Onur Kuru,
Ozan Arkan Can and
Deniz Yuret.
2016.
CharNER: Character-Level Named Entity Recognition. In
COLING,
December. [
ai.ku]
pdf pdf annote google scholar
COLING 2016 review:
Title: CharNER: Character-Level Named Entity Recognition
Authors: Onur Kuru, Ozan Arkan Can and Deniz Yuret
============================================================================
REVIEWER #1
============================================================================
---------------------------------------------------------------------------
Reviewer's Scores
---------------------------------------------------------------------------
Relevance: 5
Originality: 3
Technical correctness / soundness: 3
Readability and clarity: 4
Meaningful comparison: 4
Substance: 3
Impact of ideas: 3
Impact of resources: 3
Overall recommendation: 4
Reviewer Confidence: 4
---------------------------------------------------------------------------
Comments
---------------------------------------------------------------------------
The paper proposed character based NER for languages with word segmentation.
The character-based tagging is proposed previously.
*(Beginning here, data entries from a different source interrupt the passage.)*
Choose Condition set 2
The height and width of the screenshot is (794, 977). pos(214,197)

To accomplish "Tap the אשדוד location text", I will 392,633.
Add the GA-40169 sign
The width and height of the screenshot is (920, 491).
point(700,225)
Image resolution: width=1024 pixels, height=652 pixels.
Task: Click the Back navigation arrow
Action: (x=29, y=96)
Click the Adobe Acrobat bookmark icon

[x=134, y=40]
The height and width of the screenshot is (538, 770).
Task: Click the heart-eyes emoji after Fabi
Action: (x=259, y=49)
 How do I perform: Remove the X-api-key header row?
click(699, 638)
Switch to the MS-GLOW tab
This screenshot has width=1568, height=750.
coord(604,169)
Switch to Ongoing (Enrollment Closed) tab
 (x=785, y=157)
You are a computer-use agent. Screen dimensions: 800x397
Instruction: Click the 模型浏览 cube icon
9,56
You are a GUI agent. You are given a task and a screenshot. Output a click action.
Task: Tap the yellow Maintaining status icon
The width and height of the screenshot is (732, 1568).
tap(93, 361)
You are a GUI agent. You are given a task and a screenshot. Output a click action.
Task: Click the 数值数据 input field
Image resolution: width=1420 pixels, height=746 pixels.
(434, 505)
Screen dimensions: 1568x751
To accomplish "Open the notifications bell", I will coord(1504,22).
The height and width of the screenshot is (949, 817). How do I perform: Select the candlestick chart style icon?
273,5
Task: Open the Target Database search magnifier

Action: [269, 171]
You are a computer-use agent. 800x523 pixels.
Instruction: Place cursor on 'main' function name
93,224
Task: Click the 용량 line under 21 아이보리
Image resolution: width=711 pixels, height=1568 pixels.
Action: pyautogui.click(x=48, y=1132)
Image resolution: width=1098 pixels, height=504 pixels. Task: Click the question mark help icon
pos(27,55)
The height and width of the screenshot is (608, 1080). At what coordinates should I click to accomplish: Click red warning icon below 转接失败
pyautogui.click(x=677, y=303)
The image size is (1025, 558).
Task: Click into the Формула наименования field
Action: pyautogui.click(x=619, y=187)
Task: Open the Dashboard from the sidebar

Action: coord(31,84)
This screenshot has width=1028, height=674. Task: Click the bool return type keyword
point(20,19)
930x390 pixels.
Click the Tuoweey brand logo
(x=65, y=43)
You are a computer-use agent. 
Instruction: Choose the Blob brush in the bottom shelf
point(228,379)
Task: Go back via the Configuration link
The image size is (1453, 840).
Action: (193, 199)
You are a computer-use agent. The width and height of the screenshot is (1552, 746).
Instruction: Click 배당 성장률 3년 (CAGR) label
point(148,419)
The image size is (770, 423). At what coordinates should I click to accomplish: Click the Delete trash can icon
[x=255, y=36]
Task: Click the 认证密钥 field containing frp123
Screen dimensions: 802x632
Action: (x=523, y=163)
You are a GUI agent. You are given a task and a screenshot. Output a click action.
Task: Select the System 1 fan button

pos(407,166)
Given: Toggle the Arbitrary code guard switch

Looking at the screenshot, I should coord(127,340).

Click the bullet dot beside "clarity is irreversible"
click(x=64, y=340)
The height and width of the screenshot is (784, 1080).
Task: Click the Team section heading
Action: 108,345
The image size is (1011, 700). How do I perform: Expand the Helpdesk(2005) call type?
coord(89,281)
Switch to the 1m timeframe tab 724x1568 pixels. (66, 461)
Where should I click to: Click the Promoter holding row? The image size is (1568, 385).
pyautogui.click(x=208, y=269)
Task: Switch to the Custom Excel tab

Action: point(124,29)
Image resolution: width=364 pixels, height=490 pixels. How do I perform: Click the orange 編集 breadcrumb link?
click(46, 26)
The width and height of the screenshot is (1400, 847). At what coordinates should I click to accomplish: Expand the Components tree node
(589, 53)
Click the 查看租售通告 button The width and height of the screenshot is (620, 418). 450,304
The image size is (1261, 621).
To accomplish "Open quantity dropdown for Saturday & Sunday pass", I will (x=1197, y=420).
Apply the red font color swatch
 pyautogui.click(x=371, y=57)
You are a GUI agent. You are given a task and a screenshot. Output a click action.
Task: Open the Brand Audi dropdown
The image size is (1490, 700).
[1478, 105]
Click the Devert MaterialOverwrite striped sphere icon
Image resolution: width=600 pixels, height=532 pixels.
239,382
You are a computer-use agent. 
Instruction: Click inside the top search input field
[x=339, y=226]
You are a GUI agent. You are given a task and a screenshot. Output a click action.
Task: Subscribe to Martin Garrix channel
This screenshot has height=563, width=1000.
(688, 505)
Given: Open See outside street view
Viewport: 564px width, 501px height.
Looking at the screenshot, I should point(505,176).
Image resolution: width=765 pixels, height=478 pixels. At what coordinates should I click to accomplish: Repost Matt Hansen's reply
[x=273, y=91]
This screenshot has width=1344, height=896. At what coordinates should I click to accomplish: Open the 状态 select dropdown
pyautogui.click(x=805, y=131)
Their contribution is to
include LSTM models for the character-based tagging settings.
However, the result is fair for the targeted languages.
In my opinion, the method may be promising for the languages without word
segmentation such as Chinese and Japanese, since the word segmentation error
affects the score of NER.
============================================================================
REVIEWER #2
============================================================================
---------------------------------------------------------------------------
Reviewer's Scores
---------------------------------------------------------------------------
Relevance: 5
Originality: 3
Technical correctness / soundness: 4
Readability and clarity: 4
Meaningful comparison: 4
Substance: 3
Impact of ideas: 3
Impact of resources: 1
Overall recommendation: 4
Reviewer Confidence: 5
---------------------------------------------------------------------------
Comments
---------------------------------------------------------------------------
This paper presents a character-based model for named-entity recognition based
on bidirectional LSTMs. There is very recent research that tries to do
something similar, in NAACL-16 (Lample et al.) and ACL (Ma and Hovy, for
example) with the exact same motivation: remove external resources, such as
gazetteers and use a character-based approach to achieve high results. This
should not invalidate the paper, though.
The main difference with previous research (mentioned above) is that this model
examines a sentence as a sequence of characters and outputs a tag distribution
for each character. They later use transition matrices that only allow tags
consistent with the word.
The results are nice, however they are not the best at all. They are very good
compared to systems that do not use external resources including word
embeddings, however it should be a requirement to report results provided by
the other systems without external resources (see Lample et al. for example)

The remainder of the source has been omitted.